A total of 2,332 patients from 60 North American centers were enrolled in CREST, though that study was delayed from its intended commencement date of 1999 until 2000 and has suffered interminable delays. Gurm said he expects to see results from this study in the next two to three years.

Until then, the resolution of the controversy of CEA vs. CAS in moderate-risk, symptomatic patients will be delayed a bit longer.

So, in the meantime, Gurm said that the use of carotid stenting by physicians should be limited.

"Outside of trials, I do not think a person with average surgical risk should undergo stenting. But for high-risk patients, we can now be certain that they will have a similar long-term outcome from stenting as they would have had from surgery."

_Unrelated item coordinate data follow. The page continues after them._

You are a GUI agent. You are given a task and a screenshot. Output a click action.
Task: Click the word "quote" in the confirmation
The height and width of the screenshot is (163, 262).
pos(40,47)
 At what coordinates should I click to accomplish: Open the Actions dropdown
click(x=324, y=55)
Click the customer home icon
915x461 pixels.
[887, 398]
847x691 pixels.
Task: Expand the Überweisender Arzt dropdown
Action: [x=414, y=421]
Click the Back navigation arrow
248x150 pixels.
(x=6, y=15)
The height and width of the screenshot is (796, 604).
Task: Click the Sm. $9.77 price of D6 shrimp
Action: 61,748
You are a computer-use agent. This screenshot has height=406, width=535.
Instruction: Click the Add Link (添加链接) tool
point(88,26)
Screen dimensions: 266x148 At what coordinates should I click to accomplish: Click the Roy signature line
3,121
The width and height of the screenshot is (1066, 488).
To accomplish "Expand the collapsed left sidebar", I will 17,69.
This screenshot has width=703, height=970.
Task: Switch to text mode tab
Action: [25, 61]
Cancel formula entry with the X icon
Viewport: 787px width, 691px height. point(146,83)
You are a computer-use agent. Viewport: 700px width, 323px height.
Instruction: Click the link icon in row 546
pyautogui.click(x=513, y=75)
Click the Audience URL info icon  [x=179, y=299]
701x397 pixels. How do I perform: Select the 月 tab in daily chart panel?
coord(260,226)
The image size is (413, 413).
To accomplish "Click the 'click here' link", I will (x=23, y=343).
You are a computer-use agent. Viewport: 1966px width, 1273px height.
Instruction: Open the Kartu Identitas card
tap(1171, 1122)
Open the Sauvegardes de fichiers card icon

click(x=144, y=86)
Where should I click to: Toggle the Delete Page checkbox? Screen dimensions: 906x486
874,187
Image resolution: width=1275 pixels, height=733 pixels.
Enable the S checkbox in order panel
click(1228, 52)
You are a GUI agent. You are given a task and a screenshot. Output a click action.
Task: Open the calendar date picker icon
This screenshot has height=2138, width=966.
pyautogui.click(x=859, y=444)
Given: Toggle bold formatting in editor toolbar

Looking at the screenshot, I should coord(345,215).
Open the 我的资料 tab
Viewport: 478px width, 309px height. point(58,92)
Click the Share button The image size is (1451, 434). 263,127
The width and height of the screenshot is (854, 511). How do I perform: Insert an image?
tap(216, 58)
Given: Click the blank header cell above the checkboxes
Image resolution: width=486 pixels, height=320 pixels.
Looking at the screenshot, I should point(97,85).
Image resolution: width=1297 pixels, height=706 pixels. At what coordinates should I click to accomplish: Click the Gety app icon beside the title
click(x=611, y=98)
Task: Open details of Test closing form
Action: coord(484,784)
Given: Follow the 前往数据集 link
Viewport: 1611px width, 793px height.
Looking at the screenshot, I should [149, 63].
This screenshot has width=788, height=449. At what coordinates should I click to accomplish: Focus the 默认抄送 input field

While the company certainly hopes that CAS will eventually be available to a broader patient population, Sidney Cohen, MD, PhD, VP of Clinical Research at Cordis, said that the current long-term study results of SAPPHIRE "are important to the approximately one-third of patients who have severe carotid artery stenosis and require a less invasive, but effective treatment option, because they are poor candidates for surgery."